==== Extract

# Saleen's (extremely) modified continental



## Salukie (Dec 18, 2009)

Oohhhhh! They're hearts!!!! That's why I was seeing a zigzag! I LOVE it! 
It's beautiful! Who cares if the hearts aren't angled the same! They're great! I love, love, love it!  :dance:


----------



## cbrand (Aug 9, 2009)

The hearts are very cute.


----------



## puppylove (Aug 9, 2009)

That looks great! I love the hearts. Did you do that by eyeballing or did you use some kind of stencil?


----------



## spoospirit (Mar 10, 2009)

_She looks very comfortable and I LOVE the heart poms!!_


----------



## Vibrant (Dec 7, 2009)

Ooooh...I love it! She's a very pretty girl.
I've just put Troy in a HCC as well...almost identical to Saleen's, but his poms aren't hearts! It got put to the test this morning during field training (water retrieves), and I've found it to be a very practical trim. He's nearly dry now, no mats, and he looks like a poodle!!! I'll be interested in hearing how you like the trim.
Where did you get Saleen from? She's a lovely silver girl!


----------



## Pearlsmum (Jun 6, 2010)

I think the hearts are adorable! Nice sissor work too. Looks like your carving skills are pretty good to me!


----------



## Aidan (Mar 4, 2009)

Wow she is so light now! She's a beautiful silver! I remember when you were doing the countdown until she arrived home.

========

Reproduce the forum thread on Saleen's modified continental above, word for word and in full.

==== Stored data

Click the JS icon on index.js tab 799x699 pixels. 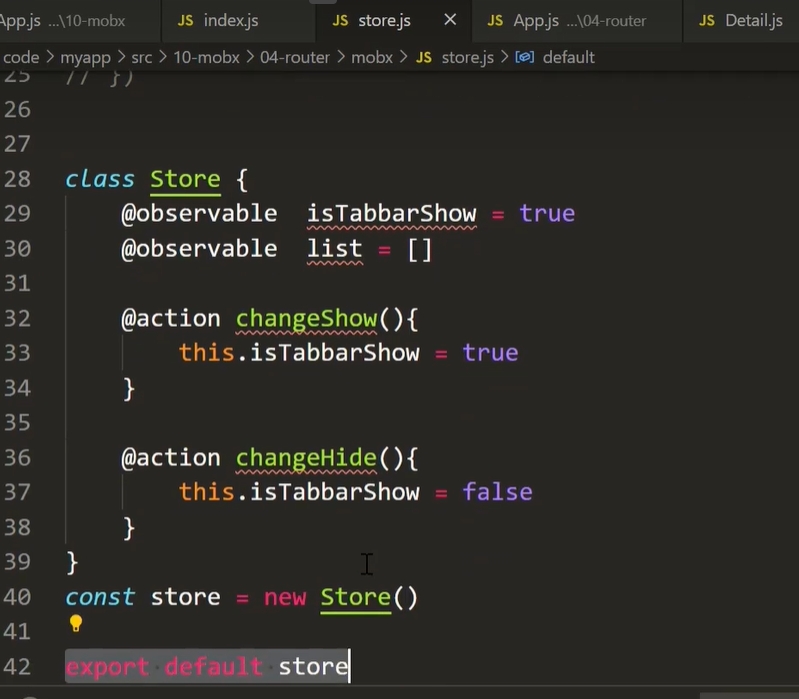pyautogui.click(x=186, y=20)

========

## Correct result:
# Saleen's (extremely) modified continental



## Salukie (Dec 18, 2009)

Oohhhhh! They're hearts!!!! That's why I was seeing a zigzag! I LOVE it! 
It's beautiful! Who cares if the hearts aren't angled the same! They're great! I love, love, love it!  :dance:


----------



## cbrand (Aug 9, 2009)

The hearts are very cute.


----------



## puppylove (Aug 9, 2009)

That looks great! I love the hearts. Did you do that by eyeballing or did you use some kind of stencil?


----------



## spoospirit (Mar 10, 2009)

_She looks very comfortable and I LOVE the heart poms!!_


----------



## Vibrant (Dec 7, 2009)

Ooooh...I love it! She's a very pretty girl.
I've just put Troy in a HCC as well...almost identical to Saleen's, but his poms aren't hearts! It got put to the test this morning during field training (water retrieves), and I've found it to be a very practical trim. He's nearly dry now, no mats, and he looks like a poodle!!! I'll be interested in hearing how you like the trim.
Where did you get Saleen from? She's a lovely silver girl!


----------



## Pearlsmum (Jun 6, 2010)

I think the hearts are adorable! Nice sissor work too. Looks like your carving skills are pretty good to me!


----------



## Aidan (Mar 4, 2009)

Wow she is so light now! She's a beautiful silver! I remember when you were doing the countdown until she arrived home.